- **Description of the task**
The whole listing below is to be returned without alteration.

- **Provided entries**
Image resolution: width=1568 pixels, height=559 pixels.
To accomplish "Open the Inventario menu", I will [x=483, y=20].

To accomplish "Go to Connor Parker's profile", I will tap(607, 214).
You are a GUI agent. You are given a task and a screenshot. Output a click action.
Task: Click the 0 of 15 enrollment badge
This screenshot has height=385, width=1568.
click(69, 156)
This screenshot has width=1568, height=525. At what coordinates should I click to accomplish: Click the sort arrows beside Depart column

- **Written solution**
Image resolution: width=1568 pixels, height=559 pixels.
To accomplish "Open the Inventario menu", I will [x=483, y=20].

To accomplish "Go to Connor Parker's profile", I will tap(607, 214).
You are a GUI agent. You are given a task and a screenshot. Output a click action.
Task: Click the 0 of 15 enrollment badge
This screenshot has height=385, width=1568.
click(69, 156)
This screenshot has width=1568, height=525. At what coordinates should I click to accomplish: Click the sort arrows beside Depart column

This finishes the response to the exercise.